When Cathy and I got married, we were only 25. Neither of us had lived away from our parents. We didn't do a lot of traveling abroad. There was so much of life yet to be experienced, but we were (and still are) committed to experiencing those things together.
But everyone was asking us to start a family. The church, the aunts, even some of our friends. Babies? No way! I gotta see Europe first. Maybe buy a sports car. Or go out to dinner and a movie on a Thursday night. How would I do that with a baby? We agreed that we wouldn't even consider a family until we turned 30.

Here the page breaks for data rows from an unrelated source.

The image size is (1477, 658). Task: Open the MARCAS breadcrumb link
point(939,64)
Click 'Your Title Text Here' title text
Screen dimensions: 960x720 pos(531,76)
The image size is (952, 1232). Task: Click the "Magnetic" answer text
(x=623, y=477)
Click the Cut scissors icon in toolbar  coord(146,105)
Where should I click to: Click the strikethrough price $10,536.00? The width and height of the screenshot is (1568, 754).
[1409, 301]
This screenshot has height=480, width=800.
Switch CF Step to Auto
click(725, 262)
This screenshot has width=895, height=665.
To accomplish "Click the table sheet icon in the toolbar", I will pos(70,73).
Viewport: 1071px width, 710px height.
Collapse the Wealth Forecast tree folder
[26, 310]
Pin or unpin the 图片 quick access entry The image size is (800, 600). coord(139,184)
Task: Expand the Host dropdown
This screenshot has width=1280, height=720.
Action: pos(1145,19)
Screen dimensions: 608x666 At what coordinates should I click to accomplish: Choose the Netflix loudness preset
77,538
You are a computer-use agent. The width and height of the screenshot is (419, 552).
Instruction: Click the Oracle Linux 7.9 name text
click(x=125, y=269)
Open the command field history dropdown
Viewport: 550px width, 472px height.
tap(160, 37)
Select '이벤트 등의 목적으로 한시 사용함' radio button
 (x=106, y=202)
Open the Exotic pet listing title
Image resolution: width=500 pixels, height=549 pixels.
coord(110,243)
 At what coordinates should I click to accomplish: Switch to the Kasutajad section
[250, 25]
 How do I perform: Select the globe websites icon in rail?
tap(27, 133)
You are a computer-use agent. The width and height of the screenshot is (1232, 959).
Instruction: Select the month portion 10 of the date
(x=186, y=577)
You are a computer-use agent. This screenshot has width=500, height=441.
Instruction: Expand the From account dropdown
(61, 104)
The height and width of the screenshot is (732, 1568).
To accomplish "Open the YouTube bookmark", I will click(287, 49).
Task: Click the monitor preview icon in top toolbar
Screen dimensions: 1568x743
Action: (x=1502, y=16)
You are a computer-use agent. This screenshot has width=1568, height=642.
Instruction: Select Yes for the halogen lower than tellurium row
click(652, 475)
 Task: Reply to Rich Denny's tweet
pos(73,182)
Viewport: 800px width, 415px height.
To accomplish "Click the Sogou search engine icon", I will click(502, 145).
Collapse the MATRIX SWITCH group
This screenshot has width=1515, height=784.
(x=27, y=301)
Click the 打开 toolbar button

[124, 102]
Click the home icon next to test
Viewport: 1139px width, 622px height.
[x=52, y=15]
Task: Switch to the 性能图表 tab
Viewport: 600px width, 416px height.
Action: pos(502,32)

That was then. But now, at 28, I'm already itching. This condo is too small, and it's too quiet. I shrug off plans to visit Spain. "Sure, that might be fun..." I used to be scared of holding a baby. "I might hurt her", or "he might start crying." Now, I look forward to going to a family party and being around children. And I dream of being at a family party one day with my brother's kids, my sister-in-law's kids, my friend's kids, and CathyAl's bundle(s) of joy.
What seemed so distant, so blurry, so very absurd, is now as clear as day. Life's experiences, those I want to share with my wife, need not come from material things or expensive trips.
Cheers to change!
Disclaimer: No, Cathy is not pregnant. And no, we're not trying to start a family. Yet.